Open AccessMutational and functional genetics mapping of chemotherapy resistance mechanisms in relapsed acute lymphoblastic leukemia
Author(s) -
Koichi Oshima,
Junfei Zhao,
Pablo Pérez-Durán,
Jessie Brown,
Juan Ángel Patiño-Galindo,
Timothy Chu,
S. Aidan Quinn,
Thomas Gunning,
Laura Belver,
Alberto Ambesi-Impiombato,
Valeria Tosello,
Zhengqiang Wang,
Maria Luisa Sulis,
Motohiro Kato,
Katsuyoshi Koh,
Maddalena Paganin,
Giuseppe Basso,
Milagros Balbı́n,
Concepción Nicolás,
Julie M. GastierFoster,
Meenakshi Devidas,
Mig L. Loh,
Elisabeth Paietta,
Martin S. Tallman,
Jacob M. Rowe,
Mark R. Litzow,
Mark D. Minden,
Jules P.P. Meijerink,
Raúl Rabadán,
Adolfo A. Ferrando
Publication year - 2020
Publication title -
nature cancer
Language(s) - English
Resource type - Journals
ISSN - 2662-1347
DOI - 10.1038/s43018-020-00124-1
Subject(s) - chemotherapy , drug resistance , disease , leukemia , somatic evolution in cancer , lymphoblastic leukemia , oncology , medicine , biology , gene , cancer research , bioinformatics , genetics
Multi-agent combination chemotherapy can be curative in acute lymphoblastic leukemia (ALL). Still, patients with primary refractory disease or with relapsed leukemia have a very poor prognosis. Here we integrate an in-depth dissection of the mutational landscape across diagnostic and relapsed pediatric and adult ALL samples with genome-wide CRISPR screen analysis of gene-drug interactions across seven ALL chemotherapy drugs.

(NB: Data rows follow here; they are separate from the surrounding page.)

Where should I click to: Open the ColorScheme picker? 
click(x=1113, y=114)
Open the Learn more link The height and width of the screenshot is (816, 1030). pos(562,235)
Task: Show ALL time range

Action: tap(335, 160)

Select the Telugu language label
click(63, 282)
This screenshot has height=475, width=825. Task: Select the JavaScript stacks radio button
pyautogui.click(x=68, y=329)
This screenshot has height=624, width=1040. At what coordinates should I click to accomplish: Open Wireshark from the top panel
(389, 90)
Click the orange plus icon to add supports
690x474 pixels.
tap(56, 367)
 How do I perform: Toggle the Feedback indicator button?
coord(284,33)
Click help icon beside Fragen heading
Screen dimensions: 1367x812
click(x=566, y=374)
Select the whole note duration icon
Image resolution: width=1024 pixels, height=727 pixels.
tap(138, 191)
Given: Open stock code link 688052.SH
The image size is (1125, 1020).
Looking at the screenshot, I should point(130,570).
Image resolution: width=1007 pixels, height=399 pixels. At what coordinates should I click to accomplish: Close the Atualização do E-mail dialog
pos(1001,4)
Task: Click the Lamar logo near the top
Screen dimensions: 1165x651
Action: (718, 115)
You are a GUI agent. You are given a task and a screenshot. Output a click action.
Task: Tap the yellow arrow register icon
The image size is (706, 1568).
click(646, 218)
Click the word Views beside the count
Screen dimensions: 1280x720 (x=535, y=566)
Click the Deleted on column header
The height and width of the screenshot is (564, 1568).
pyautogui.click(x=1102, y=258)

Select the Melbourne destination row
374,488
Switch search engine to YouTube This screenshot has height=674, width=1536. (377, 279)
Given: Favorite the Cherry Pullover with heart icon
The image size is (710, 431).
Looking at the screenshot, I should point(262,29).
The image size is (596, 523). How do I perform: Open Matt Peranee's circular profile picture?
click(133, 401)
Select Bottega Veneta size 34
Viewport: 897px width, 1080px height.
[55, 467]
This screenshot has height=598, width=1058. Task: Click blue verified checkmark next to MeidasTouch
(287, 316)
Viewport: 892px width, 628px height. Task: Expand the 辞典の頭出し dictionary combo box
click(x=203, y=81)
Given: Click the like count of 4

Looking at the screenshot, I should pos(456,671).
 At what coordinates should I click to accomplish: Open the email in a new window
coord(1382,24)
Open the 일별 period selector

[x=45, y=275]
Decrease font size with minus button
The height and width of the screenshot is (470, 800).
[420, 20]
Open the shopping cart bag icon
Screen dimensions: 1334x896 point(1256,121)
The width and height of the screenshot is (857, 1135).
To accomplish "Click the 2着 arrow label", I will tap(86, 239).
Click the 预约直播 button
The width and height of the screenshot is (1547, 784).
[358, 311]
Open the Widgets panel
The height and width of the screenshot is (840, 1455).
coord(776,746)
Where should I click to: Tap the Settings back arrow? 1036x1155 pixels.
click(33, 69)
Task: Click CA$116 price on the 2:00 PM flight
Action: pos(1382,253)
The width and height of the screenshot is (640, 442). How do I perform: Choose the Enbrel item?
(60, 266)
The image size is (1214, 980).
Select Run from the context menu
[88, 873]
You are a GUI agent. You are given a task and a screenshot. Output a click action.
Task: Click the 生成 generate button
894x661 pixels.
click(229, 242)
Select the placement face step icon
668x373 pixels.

By combining these analyses, we uncover diagnostic and relapse-specific mutational mechanisms as well as genetic drivers of chemoresistance. Functionally, our data identifies common and drug-specific pathways modulating chemotherapy response and underscores the effect of drug combinations in restricting the selection of resistance-driving genetic lesions. In addition, by identifying actionable targets for the reversal of chemotherapy resistance, these analyses open novel therapeutic opportunities for the treatment of relapse and refractory disease.